台風一号が温帯低気圧に変わって九州に近づいた頃、私も鹿児島に上陸。
海は荒れ波の高さ3m。欠航ギリギリの見切り出航。船に弱い私、迷う間もなく
乗船。思いは1つ。牧瀬さんに逢いたいただそれだけ。
鹿児島港から種子島へ1時間40分の船旅。ようやっと逢えた牧瀬さんです。

トッピーに乗って、クジラに
もぶつからず無事種子島へ
牧瀬本種子鋏の工房へ
さっそく作り方を見せて
頂きました。(簡単に)

本種子鋏のできるまで…

これが素材の鉄の棒です 素材の棒を鍛えて鋏の原
型にして
フイゴで熱して ハンマーでたたいて鋏の型
をつくる。
刃ガネを付けて刃を作る 又熱し
金床のいろんな所を使って
2.5ポンドのハンマーで鋏
を作って行く。
こんな型になる。

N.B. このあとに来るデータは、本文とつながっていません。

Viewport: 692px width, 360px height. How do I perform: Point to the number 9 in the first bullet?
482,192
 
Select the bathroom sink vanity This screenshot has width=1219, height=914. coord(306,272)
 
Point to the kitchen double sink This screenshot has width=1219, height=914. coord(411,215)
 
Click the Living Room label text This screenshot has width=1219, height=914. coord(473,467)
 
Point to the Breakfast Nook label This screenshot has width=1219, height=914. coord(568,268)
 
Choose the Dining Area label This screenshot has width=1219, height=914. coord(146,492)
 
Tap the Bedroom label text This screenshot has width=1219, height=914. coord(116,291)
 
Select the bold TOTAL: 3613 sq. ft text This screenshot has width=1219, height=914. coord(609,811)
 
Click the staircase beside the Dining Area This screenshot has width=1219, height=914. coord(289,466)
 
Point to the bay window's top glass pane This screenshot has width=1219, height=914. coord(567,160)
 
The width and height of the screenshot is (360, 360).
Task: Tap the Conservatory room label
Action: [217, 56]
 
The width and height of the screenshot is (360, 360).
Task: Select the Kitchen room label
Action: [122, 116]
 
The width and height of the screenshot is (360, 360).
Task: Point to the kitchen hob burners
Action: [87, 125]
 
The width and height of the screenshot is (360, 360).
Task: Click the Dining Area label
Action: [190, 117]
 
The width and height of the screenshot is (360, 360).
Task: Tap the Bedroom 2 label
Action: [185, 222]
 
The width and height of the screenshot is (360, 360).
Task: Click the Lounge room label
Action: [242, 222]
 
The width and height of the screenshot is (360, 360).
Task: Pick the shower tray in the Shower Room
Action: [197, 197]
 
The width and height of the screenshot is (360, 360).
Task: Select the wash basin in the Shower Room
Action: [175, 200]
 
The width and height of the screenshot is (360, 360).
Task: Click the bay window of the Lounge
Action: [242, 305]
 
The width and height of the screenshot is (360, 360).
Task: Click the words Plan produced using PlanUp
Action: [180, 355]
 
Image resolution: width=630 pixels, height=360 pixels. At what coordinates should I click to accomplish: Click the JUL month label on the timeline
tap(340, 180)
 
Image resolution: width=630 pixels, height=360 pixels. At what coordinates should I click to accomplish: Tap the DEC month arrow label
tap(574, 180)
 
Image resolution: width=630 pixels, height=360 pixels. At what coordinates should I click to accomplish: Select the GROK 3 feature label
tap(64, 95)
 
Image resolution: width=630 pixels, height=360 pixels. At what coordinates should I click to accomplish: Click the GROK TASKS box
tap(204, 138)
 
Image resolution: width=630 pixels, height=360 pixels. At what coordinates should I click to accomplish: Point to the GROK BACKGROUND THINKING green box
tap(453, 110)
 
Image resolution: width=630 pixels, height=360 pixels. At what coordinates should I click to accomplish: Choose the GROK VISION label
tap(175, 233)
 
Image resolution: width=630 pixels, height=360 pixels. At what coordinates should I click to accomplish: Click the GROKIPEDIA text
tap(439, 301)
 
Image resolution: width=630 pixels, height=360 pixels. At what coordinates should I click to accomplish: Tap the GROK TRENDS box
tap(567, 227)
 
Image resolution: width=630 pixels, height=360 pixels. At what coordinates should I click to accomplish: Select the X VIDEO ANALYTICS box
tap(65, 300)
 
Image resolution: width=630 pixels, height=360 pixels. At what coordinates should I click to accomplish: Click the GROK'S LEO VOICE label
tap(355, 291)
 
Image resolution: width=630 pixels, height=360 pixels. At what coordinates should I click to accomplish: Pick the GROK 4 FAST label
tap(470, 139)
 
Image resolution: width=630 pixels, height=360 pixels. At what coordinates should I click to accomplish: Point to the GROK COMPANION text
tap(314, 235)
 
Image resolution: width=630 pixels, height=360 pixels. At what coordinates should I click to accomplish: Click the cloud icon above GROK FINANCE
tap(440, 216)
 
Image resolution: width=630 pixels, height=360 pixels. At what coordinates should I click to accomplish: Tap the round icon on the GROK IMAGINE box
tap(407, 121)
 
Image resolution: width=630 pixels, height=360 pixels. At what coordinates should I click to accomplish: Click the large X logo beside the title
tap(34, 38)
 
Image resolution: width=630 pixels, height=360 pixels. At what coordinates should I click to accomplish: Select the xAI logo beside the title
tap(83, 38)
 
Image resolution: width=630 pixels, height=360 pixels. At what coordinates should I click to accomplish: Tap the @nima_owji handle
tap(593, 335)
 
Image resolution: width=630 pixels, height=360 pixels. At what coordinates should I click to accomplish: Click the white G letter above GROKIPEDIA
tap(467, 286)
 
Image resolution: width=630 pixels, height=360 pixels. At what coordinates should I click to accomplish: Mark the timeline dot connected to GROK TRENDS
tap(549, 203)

これを合わせて鋏にするのだが、まだまだ長がーーーーい作業。

(全32工程)の末ようやく1丁の鋏になる。 全てはこの手から

本種子庖丁・鋏

 三十六代「故牧瀬義美」は昭和五十一年伝統工芸品産業功労者
として通商産業大臣表彰を受けその秘法は伝承されつつ現在三十七代
「牧瀬義文」は数少ない種子鋏の技法を保持する伝統工芸師である。
種子鋏は古来より素朴、剛強にして「切るたびに磨く」と言う独特の耐久
性と切れ味が特徴であり独自の伝統的技術でその命脈を保ちつつ一本
一本に精魂をこめ鍛えられた鋏がこの「種子鋏」であります。